FH risk factors include having parents with total cholesterol levels greater than 300, or having a parent or grandparent who had symptomatic heart disease at age 55 or younger. If left untreated, individuals with HeFH often develop heart disease in their 40s and 50s. Homozygous FH, while much rarer, usually results in CV events at even younger ages. Studies have also identified a higher prevalence of FH within certain ethnic groups: Chinese Canadians, French Canadians, Finns, Dutch, Icelanders, Lebanese Christians, Lithuanian Jews and South African Afrikaners.
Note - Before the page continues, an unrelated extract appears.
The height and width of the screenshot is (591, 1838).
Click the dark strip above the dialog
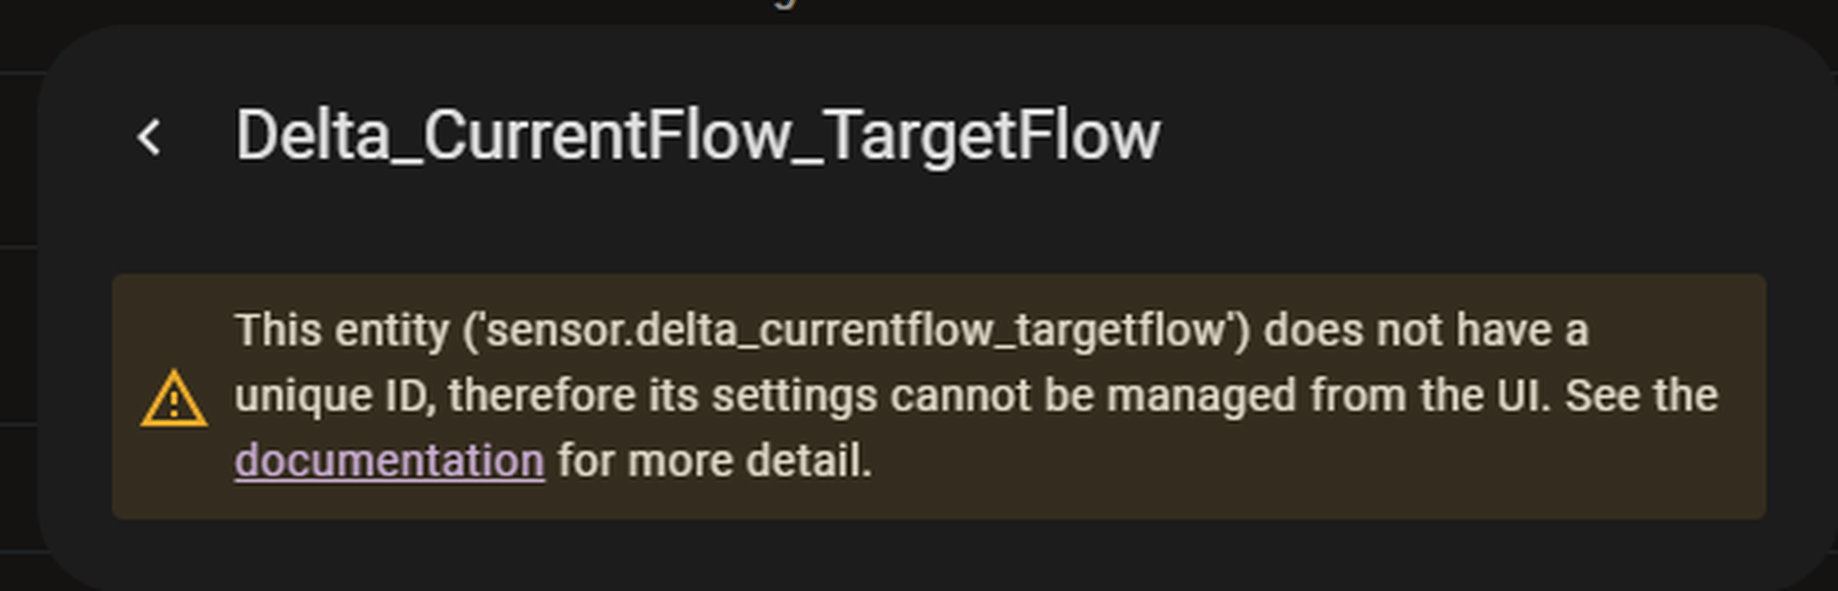918,12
In this case, detailed lipid profiling with the VAP Lipid Panel helped to diagnose HeFH as well as residual lipid defects. It also helped me develop an aggressive, effective management and treatment plan for CVD risk reduction. Marcus did not initially want to undertake drug therapy, even though guidelines would suggest we treat any LDLc over 190. However, after getting a detailed look — through comprehensive testing — at the lack of significant improvement following TLC, he agreed to add statin therapy.

Note the dramatic improvement in the patient’s May 2012 labs — RLPs, DLDLc, NHDLc, apoB, HDL, HDL3, apoA1, apoB/apoA1 ratio — with medication, tobacco cessation and lifestyle dietary management. Based on this data, we would like to have his DLDLc, NHDLc and apoB closer to 100-130, 130-160 and 90-100, respectively. After discussion about raising rosuvastatin to 40 mg or changing to atorvastatin 80 mg or simvastatin 40/ezetimibe 10 mg or adding ezetimibe 10 mg or adding colesevelam 3.6 grams, the patient opted for the addition of ezetimibe to his current treatment. I do think ER Nicotinic Acid is an excellent option as well based on his VAP lab values. We will repeat VAP and CMP in three to five months.

In Patient Terms
Following the FH diagnosis, I recommended that Marcus encourage all family members to be tested through their PCP. I have also had several discussions with Marcus about the critical importance of diet, exercise and quitting smoking in dealing with this condition. Patients with HeFH are at greatly increased risk of heart disease. Poor diet, lack of exercise and smoking makes the risk exponentially higher.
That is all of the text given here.